If you’ve dislocated your patella, chances are that you’ll be out of dance (or other activities) for a while, especially if you’ve had surgery. This sort of injury will often require a brace, and post-operatively, you’ll be using crutches with limited weight bearing that will increase gradually over time. Whether you’ve had surgery or not, the acute phase begins with RICE. If you’ve read the previous blog posts on recovering from injury, you may start to notice a theme here. Once your doctor allows more activity, you’ll proceed as with ligament strains or meniscus tears with AROM activities (including some stretching), followed by gait training, strengthening exercises (in non-weight bearing positions before weight bearing exercises take their place), balance activities, and finally, agility training. Your doctor and physical therapist will guide you with when weight bearing is appropriate (and how much), how much you’re allowed to bend you knee (which can be mediated by the brace), when you’re allowed to do exercises without the brace (and which exercises, specifically), etc.
Your AROM activites may include such as quad sets and heel slides as well as quadricep, calf, and hamstring stretches. Your strengthening exercises may include Therbands for resistance, ankle weights, and exercise equipment, such as a leg press or a Pilates reformer. Here, you may do things such as squats, step exercises, hamstring curls, terminal knee extension, and something physical therapists call short arc quads (SAQ).

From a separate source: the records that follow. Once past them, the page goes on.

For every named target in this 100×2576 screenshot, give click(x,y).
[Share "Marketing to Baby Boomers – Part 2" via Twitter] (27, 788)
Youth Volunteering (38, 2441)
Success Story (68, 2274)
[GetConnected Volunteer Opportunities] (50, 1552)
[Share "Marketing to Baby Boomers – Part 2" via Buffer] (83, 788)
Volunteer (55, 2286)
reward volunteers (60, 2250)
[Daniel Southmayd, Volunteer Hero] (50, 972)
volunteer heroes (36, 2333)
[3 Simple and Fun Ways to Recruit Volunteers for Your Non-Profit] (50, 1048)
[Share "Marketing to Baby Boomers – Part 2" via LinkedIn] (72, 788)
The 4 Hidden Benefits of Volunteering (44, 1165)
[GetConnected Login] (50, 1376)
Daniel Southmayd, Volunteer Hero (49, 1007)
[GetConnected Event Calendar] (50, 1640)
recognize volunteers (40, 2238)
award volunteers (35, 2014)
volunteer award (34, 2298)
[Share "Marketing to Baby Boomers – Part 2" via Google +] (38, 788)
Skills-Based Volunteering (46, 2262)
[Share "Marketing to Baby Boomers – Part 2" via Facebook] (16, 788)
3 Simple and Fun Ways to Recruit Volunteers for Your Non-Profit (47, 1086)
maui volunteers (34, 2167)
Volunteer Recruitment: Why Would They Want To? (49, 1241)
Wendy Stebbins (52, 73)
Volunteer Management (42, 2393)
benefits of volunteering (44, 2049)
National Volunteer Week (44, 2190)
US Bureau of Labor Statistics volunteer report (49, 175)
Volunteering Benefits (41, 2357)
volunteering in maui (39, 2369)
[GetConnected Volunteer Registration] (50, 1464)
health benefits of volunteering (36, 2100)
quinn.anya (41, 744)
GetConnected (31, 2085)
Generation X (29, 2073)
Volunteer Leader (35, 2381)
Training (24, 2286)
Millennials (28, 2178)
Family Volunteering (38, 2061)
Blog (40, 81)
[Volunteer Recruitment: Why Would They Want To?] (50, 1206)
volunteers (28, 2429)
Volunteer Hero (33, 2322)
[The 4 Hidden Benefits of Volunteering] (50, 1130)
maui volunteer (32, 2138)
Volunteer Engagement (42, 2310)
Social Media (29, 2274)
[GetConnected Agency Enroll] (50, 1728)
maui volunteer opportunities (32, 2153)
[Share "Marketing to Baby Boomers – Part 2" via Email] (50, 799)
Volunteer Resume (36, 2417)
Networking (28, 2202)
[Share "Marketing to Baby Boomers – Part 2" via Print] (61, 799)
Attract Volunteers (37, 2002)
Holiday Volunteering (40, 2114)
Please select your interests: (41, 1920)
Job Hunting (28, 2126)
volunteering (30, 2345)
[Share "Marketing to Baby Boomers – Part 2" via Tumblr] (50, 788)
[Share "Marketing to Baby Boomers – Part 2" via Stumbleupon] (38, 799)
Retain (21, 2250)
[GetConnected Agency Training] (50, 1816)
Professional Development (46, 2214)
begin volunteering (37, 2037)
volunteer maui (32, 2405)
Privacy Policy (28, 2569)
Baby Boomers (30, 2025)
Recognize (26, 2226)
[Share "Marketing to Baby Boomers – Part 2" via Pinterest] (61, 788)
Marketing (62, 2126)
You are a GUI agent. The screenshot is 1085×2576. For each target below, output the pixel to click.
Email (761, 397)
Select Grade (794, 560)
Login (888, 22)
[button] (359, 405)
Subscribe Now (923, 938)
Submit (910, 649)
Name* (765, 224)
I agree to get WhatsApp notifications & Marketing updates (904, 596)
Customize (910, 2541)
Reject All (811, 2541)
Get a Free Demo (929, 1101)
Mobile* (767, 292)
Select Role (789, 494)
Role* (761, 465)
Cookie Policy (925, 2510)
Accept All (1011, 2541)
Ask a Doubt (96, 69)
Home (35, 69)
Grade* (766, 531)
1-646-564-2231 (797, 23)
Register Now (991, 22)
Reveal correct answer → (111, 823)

Your agility and balance exercises may include the Bosu ball (ball side up or down), balance activities on two legs, one leg, and then on your toes, and jumping techniques/landing training. If surgery was performed, then you’ll be following your doctor’s specific protocol. Rehab will definitely target the VMO and ensure that all muscles around the knee are as strong as possible. Your therapist will focus on how your knee and patella track with activity and make any corrections possible to ensure proper alignment. You may also be dancing with a brace or taping for a while, as well, and it may be a while before your back to dancing full-out again (especially if you’ve had surgery).